# Dutchies, where do you buy your soap supplies?



## mips (Mar 23, 2013)

Hey,

I'm from the Netherlands, and I'm desperately looking for a good soapmakers supplies site in the Netherlands.

Ordering from other countries is a bit too expensive for me.. (brambleberry adds 46 euro to shipping)

Every site I saw from Holland where they have soap making supplies feels unprofessional and I don't really got a good feeling from it. There is little information, of what's IN the supplies.

Thanks for sharing!

Greets,

Mips


----------



## Hazel (Mar 24, 2013)

From what I've read on the forum, there doesn't seem to be an easy answer to your question. 

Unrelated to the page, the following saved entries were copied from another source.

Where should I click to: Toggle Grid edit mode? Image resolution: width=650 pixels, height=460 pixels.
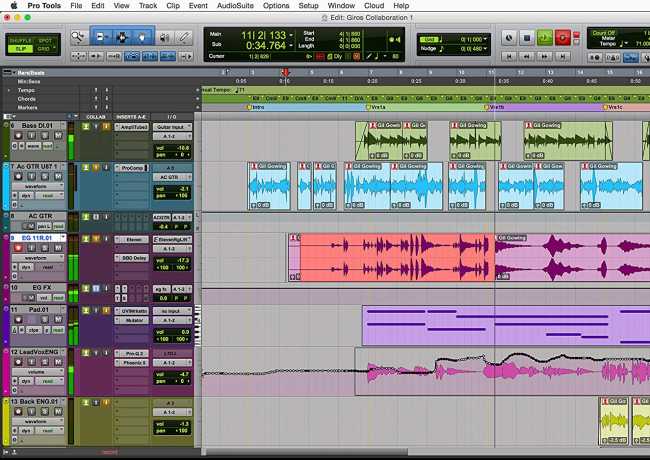click(x=44, y=48)
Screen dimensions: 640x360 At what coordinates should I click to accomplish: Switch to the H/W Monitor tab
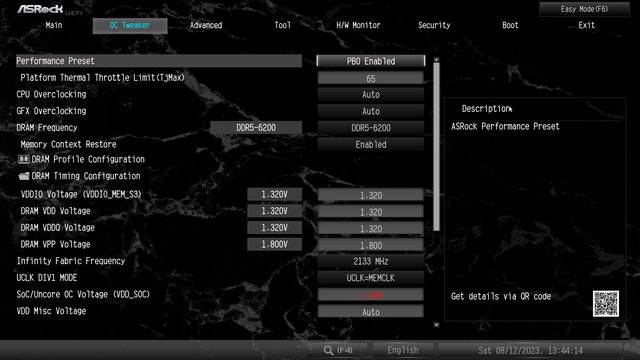tap(358, 25)
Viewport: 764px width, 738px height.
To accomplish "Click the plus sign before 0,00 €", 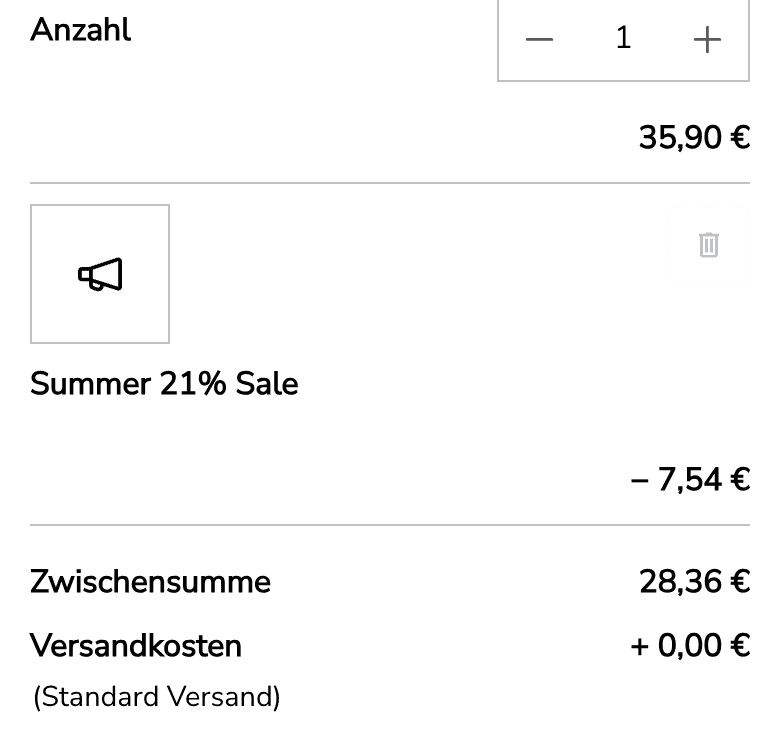I will click(x=640, y=647).
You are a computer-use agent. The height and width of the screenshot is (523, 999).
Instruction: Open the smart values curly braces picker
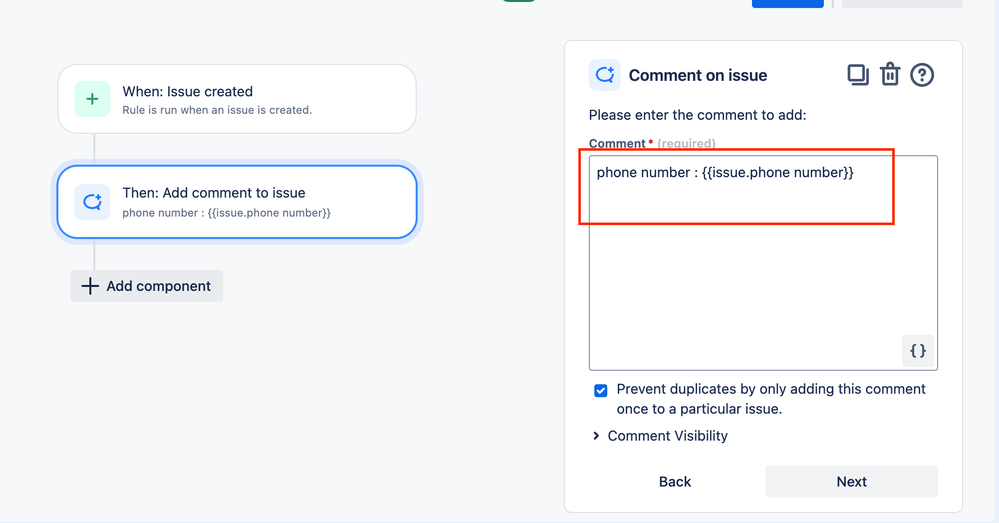(x=918, y=351)
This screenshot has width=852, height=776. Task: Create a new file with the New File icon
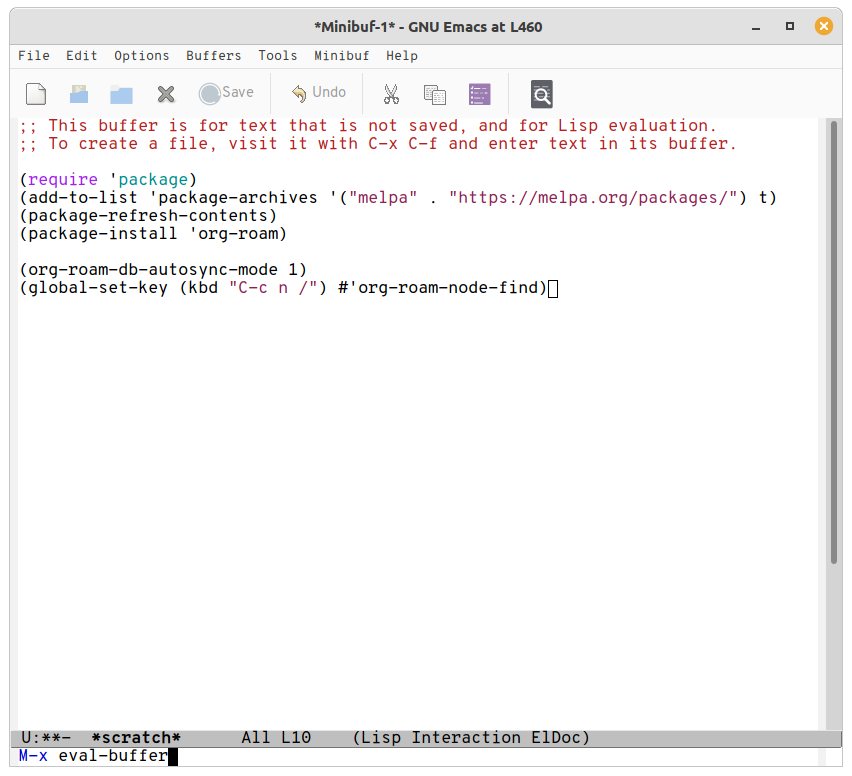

http://www.soapmakingforum.com/f13/where-do-you-buy-eo-other-supplies-europe-9397/

http://www.soapmakingforum.com/f11/bulk-castor-oil-europe-24608/

http://www.soapmakingforum.com/f11/supplies-portugal-update-europe-18933/

I don't know what to suggest to help you. Maybe someone else will know of a supplier or suppliers.


----------



## azgirl (Apr 21, 2014)

*Supplies*

I am just starting to look for supplies in europe (I am an American lost in Holland lol) after having packed my bags literally 4 of them and moved to the Netherlands. I am starting from scratch and lord I cannot find  to work with might be shipping it from the states via visits with my mum. I have seen a site in Germany but have not had a chance to investigate it and I was looking at a fragrance company that might be good again a language problem. I will keep you posted sorry about the delay reply in an old post but the email keep putting my password reset in the garbage bin :crazy:​


----------



## dagmar88 (Apr 21, 2014)

http://www.gildewerk.com
http://www.avantgardecosmeticswebwinkel.nl/
http://www.hekserij.nl/
http://www.behawe.com
www.soapkitchenonline.co.uk
http://www.gracefruit.com/
http://www.sensoryperfection.co.uk


----------



## tobim (Dec 5, 2014)

Hello,  

http://www.online-zeepwinkel.nl/

i have bought essential oil and dye/ color(if that's the right term for it:shh (yet to use the dyes),once from this web shop, service was ok and hope to stick to them for now. I can't say 100% if that is what you want. 
I think their information of product is ok, since my dutch is not so good i have to translate.


----------



## laurieliz (Jan 4, 2018)

tobim said:


> Hello,
> 
> http://www.online-zeepwinkel.nl/
> 
> ...



i know this is 3 years later but are you still in the Netherlands? I am American living in the Netherlands.. Just was curious because you said your dutch wasnt that good


----------



## Relle (Jan 6, 2018)

laurieliz said:


> i know this is 3 years later but are you still in the Netherlands? I am American living in the Netherlands.. Just was curious because you said your dutch wasnt that good



This person hasn't been here since December 2014, so I'm guessing won't see your post.


----------